### [Stated task]
Revise the data below by changing "Search Menu" to "Search Panel" and keeping every other line as it is. Leave the pictures out of your answer.

### [Records excerpted from a collection]
━━━━━━━━
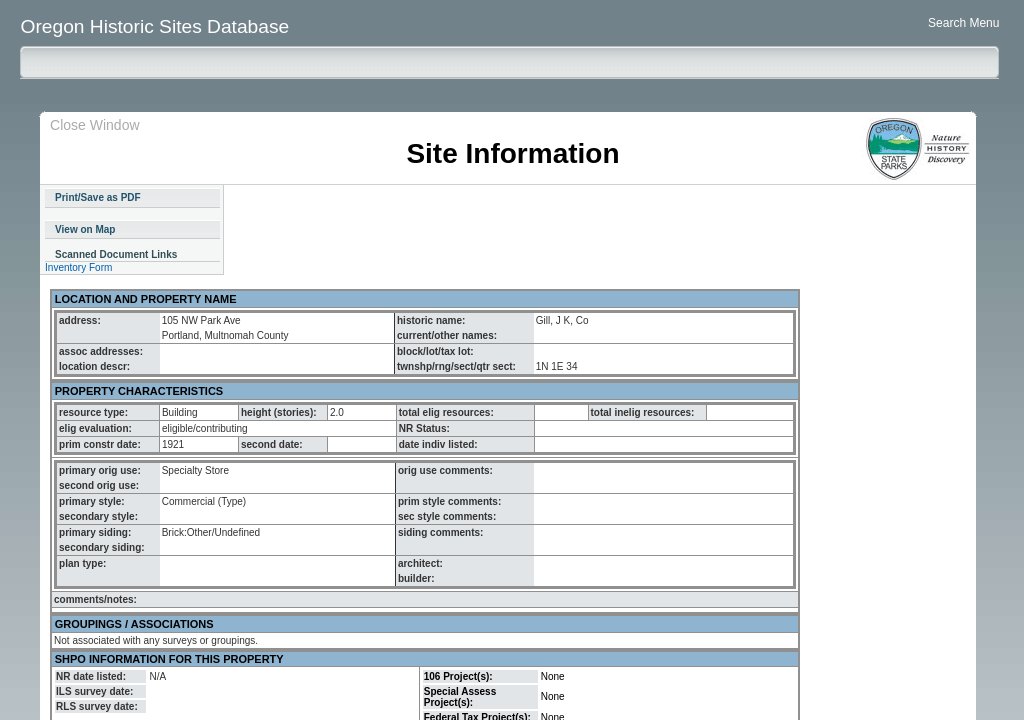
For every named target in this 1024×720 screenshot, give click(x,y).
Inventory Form (78, 267)
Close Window (94, 125)
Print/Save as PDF (98, 197)
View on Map (85, 229)
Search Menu (963, 23)
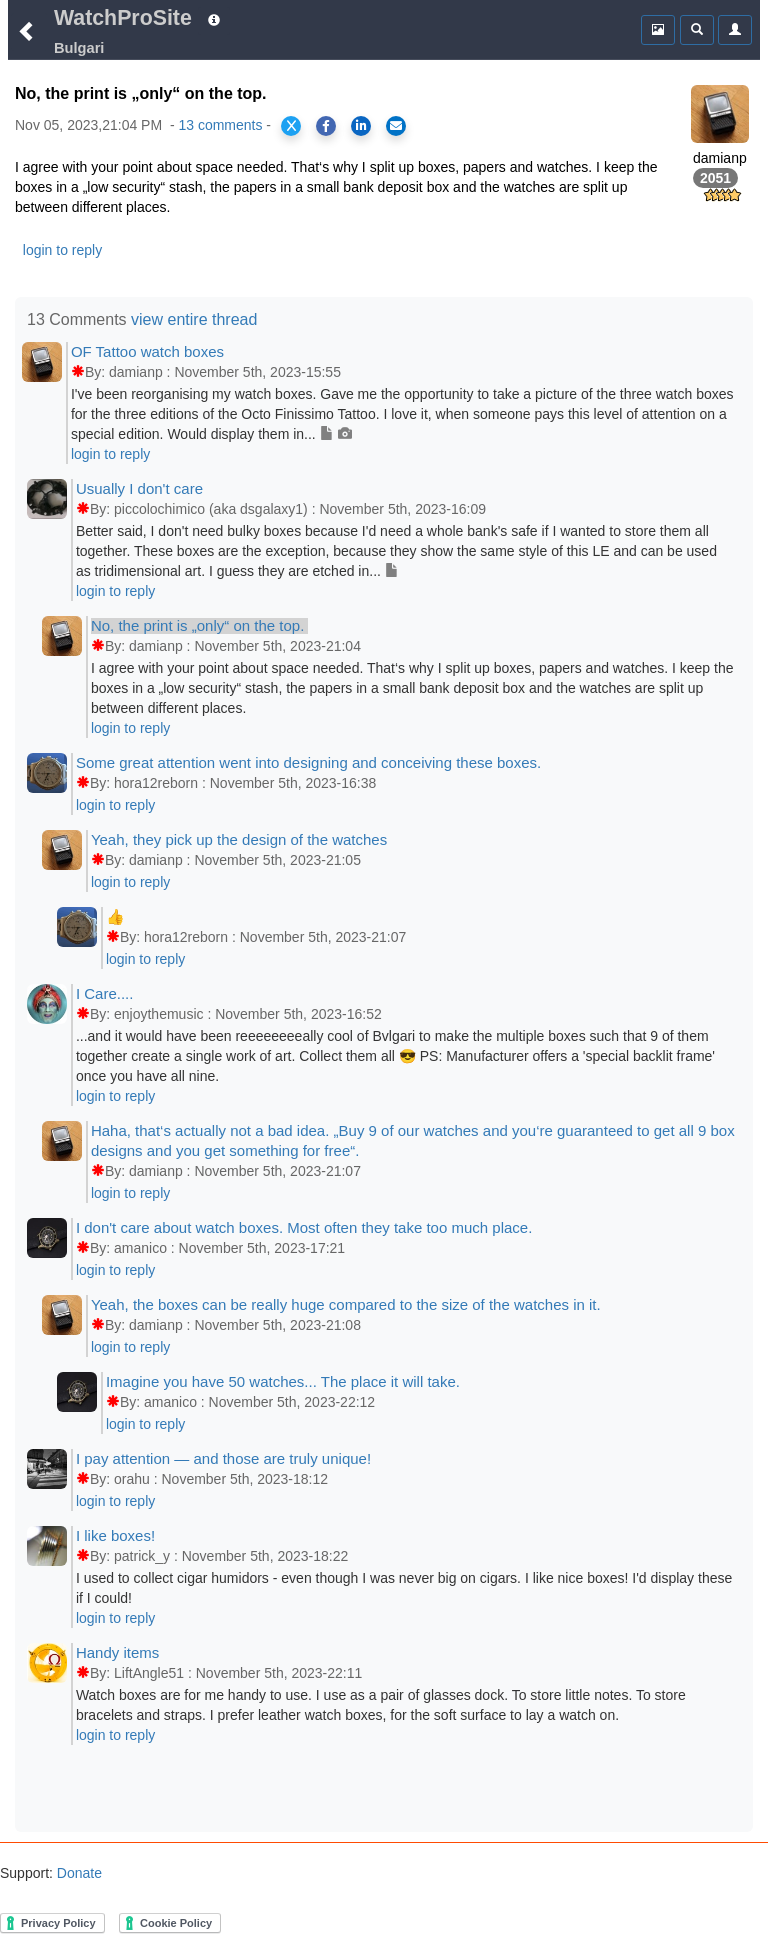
━━━━━━━━
### [Exercise response]
For every named target in this 1024×720 screenshot, give click(x,y).
Inventory Form (78, 267)
Close Window (94, 125)
Print/Save as PDF (98, 197)
View on Map (85, 229)
Search Panel (963, 23)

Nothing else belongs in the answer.